- _TÂCHES À RÉALISER_
• A. Recopiez le passage de l'extrait du document qui commence à « Amour balbutié, amour » et se termine à « pour les autres... ».
• B. Pour chacune des affirmations suivantes, dites si elle est conforme à l'extrait du document en répondant par oui ou non, puis citez les mots du texte qui tranchent la question.
(i) L'Évangile y est présenté comme l'expression de la contrainte.
(ii) Le texte annoncé à la fin a été écrit par un enfant de 8 ans.
(iii) La spontanéité y est désignée comme ce qui manque le plus aux adultes.
• C. D'après l'extrait du document, sur quoi a-t-on trop mis l'accent dans les Églises ?

- _EXTRAIT DU DOCUMENT_
Dans les Eglises, on a trop mis l'accent sur le devoir, sur les interdits, sur le péché. On a oublié de dire, d'affirmer que Dieu est amour.
En mettant l'accent sur le devoir, les interdits, le péché, on a oublié de dire aux hommes qu'ils étaient et restent aimés de Dieu, pardonnés, et que ce qu'on attendait et ce qu'on attend d'eux est d'abord qu'ils répondent par l'amour à l'amour de Dieu.
Amour balbutié, amour timide, bribes d'amour, peut-être, mais au moins ces premiers mouvements de vie ne pourraient qu'en appeler d'autres, plus forts, plus intenses, plus osés, plus vrais.
L'Evangile est l'expression de la libération et non de la contrainte. Une libération pour aimer, dire son amour et le donner, le vivre. En aimant on construit ; par la haine on détruit. Dieu, dans une démarche d'amour extraordinaire, en envoyant le Christ vivre parmi les hommes, a voulu construire le monde, il n'a jamais voulu détruire sa création. Tout se tient, amour de Dieu pour l'homme, amour de l'homme pour Dieu, amour des hommes les uns pour les autres...
Malgré nos devoirs d'adultes, nos préoccupations, nos responsabilités et peut-être même notre suffisance, il doit rester quelque part en nous un lieu privilégié qui est le rappel d'un geste, d'une étreinte, d'une attitude, d'un mot… Ce lieu privilégié, lieu d'un amour reçu, d'un amour désintéressé, épanouissant est l'amour de la mère ; amour donné dans toute sa gratuité comme exemple et force de vie.
C'est peut-être par là qu'il faudrait commencer : l'éveil à l'amour...
Malheureusement, devenus adultes on a perdu notre regard d'enfant, perdu nos gestes d'enfant, perdu notre coeur d'enfant. Ce qui nous manque le plus, c'est certainement la spontanéité. Nous, nous calculons, nous gérons, nous prévoyons. Nos stratégies d'existence ont noyé nos moindres élans.
C'est vrai et pour le dire, je vous livre la fraîcheur d'un texte écrit par un enfant de 8 ans il y a quelques années. On y découvre autant de spontanéité que de simplicité, autant d'amour que de regards d'amour.

- _EXTRAITS DE DONNÉES_
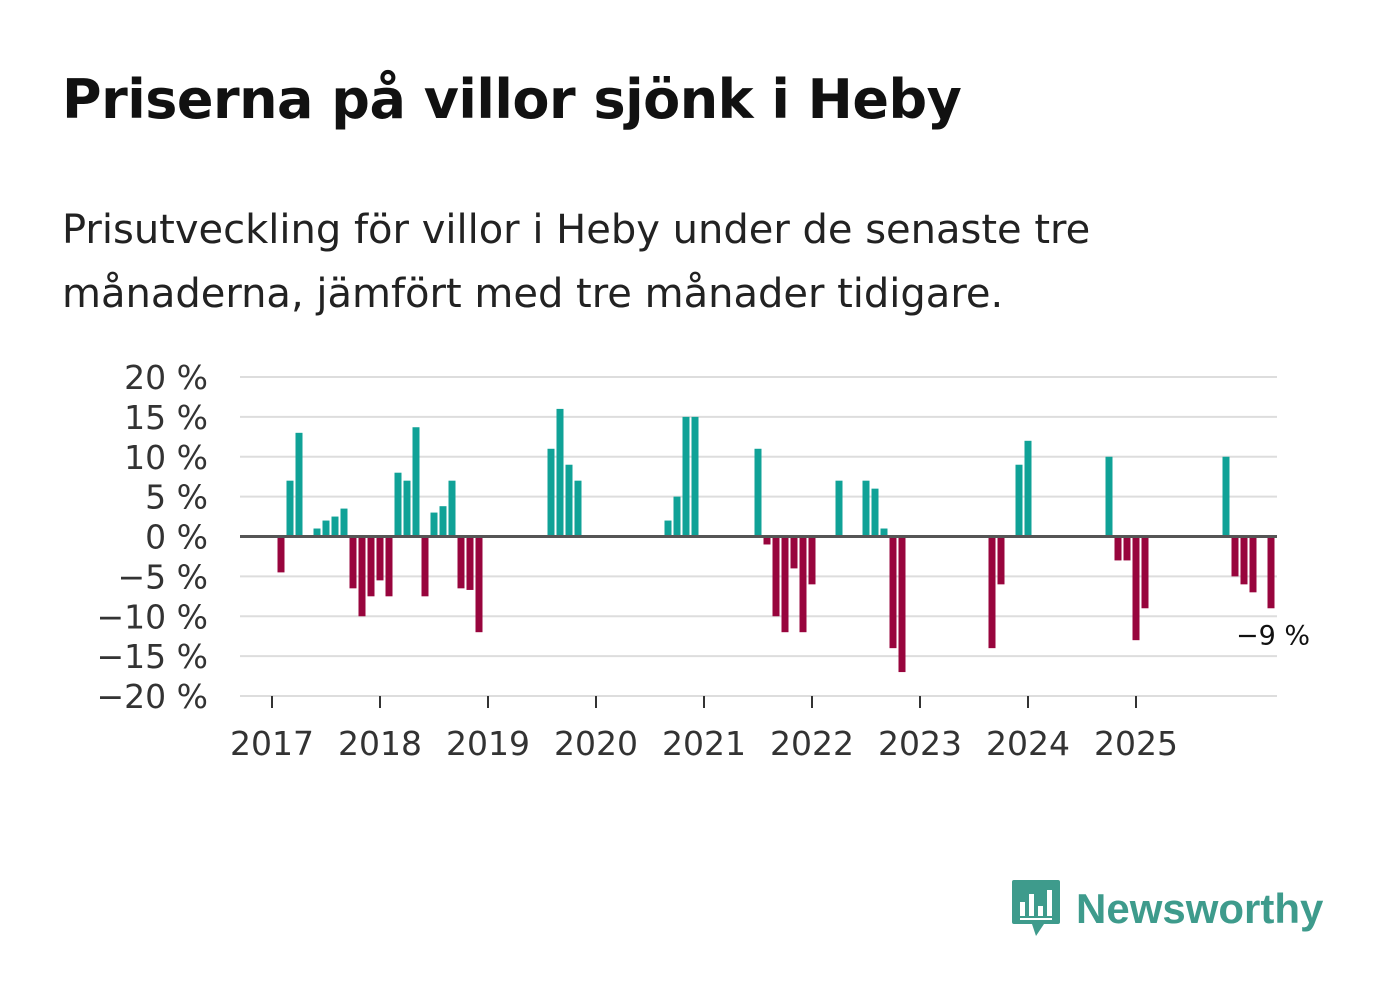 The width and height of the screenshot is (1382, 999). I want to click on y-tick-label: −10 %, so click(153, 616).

...

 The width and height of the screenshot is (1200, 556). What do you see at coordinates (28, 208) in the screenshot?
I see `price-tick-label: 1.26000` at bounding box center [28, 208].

- _EXERCICE CORRIGÉ_
• A.
Amour balbutié, amour timide, bribes d'amour, peut-être, mais au moins ces premiers mouvements de vie ne pourraient qu'en appeler d'autres, plus forts, plus intenses, plus osés, plus vrais.
L'Evangile est l'expression de la libération et non de la contrainte. Une libération pour aimer, dire son amour et le donner, le vivre. En aimant on construit ; par la haine on détruit. Dieu, dans une démarche d'amour extraordinaire, en envoyant le Christ vivre parmi les hommes, a voulu construire le monde, il n'a jamais voulu détruire sa création. Tout se tient, amour de Dieu pour l'homme, amour de l'homme pour Dieu, amour des hommes les uns pour les autres...

• B.
(i) Non : « L'Evangile est l'expression de la libération et non de la contrainte. »
(ii) Oui : « un texte écrit par un enfant de 8 ans »
(iii) Oui : « Ce qui nous manque le plus, c'est certainement la spontanéité. »

• C. Sur le devoir, sur les interdits, sur le péché.